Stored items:
^^^^

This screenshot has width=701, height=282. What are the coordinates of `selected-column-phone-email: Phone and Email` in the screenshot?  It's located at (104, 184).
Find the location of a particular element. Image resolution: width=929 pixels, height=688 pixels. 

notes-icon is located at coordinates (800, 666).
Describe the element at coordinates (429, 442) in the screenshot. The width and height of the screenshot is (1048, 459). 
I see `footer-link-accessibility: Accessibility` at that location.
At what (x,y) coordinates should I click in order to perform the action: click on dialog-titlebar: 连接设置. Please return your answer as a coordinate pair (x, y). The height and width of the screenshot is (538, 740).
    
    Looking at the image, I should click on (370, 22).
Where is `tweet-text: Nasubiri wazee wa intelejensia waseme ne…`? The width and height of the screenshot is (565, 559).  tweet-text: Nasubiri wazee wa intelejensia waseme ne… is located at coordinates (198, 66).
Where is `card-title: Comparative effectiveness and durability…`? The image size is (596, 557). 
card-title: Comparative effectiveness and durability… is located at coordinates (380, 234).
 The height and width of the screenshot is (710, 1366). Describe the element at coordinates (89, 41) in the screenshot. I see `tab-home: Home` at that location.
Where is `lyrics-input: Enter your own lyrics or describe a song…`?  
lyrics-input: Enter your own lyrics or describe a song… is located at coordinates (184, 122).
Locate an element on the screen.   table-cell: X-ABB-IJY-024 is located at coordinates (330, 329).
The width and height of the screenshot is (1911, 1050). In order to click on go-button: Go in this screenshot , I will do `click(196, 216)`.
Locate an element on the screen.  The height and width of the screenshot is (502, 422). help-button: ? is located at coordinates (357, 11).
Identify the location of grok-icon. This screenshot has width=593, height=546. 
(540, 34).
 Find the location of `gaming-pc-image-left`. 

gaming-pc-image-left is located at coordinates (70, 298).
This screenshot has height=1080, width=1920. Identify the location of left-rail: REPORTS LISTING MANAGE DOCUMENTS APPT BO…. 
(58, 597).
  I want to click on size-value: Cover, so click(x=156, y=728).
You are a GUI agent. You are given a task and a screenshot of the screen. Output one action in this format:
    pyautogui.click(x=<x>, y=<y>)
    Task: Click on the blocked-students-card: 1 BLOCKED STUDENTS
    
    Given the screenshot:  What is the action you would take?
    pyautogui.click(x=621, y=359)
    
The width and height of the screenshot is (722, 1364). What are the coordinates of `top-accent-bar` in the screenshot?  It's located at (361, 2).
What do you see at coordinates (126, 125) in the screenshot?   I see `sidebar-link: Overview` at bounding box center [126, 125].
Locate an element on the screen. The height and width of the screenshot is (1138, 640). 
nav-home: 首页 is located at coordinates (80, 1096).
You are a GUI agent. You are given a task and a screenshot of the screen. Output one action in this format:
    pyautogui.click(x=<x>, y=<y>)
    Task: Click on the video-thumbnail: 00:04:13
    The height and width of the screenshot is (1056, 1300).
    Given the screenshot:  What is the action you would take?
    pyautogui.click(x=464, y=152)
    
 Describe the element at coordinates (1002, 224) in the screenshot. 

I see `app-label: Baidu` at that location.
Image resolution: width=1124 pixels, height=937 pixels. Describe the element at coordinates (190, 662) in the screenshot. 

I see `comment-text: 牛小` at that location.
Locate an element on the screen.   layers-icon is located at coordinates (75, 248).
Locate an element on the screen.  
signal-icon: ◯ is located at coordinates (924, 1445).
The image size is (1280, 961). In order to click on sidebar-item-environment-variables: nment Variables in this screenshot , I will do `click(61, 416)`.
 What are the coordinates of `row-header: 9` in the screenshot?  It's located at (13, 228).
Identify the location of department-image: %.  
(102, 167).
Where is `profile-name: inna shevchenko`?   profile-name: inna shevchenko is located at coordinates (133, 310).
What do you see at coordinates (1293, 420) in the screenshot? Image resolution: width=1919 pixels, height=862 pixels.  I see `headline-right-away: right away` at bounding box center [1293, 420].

^^^^

Description of the task: Reproduce the lines above verbatim, starting with the line that contains "What do you see at coordinates (126, 125)" and ending after the line that contains "pyautogui.click(x=464, y=152)".

Solution:
What do you see at coordinates (126, 125) in the screenshot?   I see `sidebar-link: Overview` at bounding box center [126, 125].
Locate an element on the screen. The height and width of the screenshot is (1138, 640). 
nav-home: 首页 is located at coordinates (80, 1096).
You are a GUI agent. You are given a task and a screenshot of the screen. Output one action in this format:
    pyautogui.click(x=<x>, y=<y>)
    Task: Click on the video-thumbnail: 00:04:13
    The height and width of the screenshot is (1056, 1300).
    Given the screenshot:  What is the action you would take?
    pyautogui.click(x=464, y=152)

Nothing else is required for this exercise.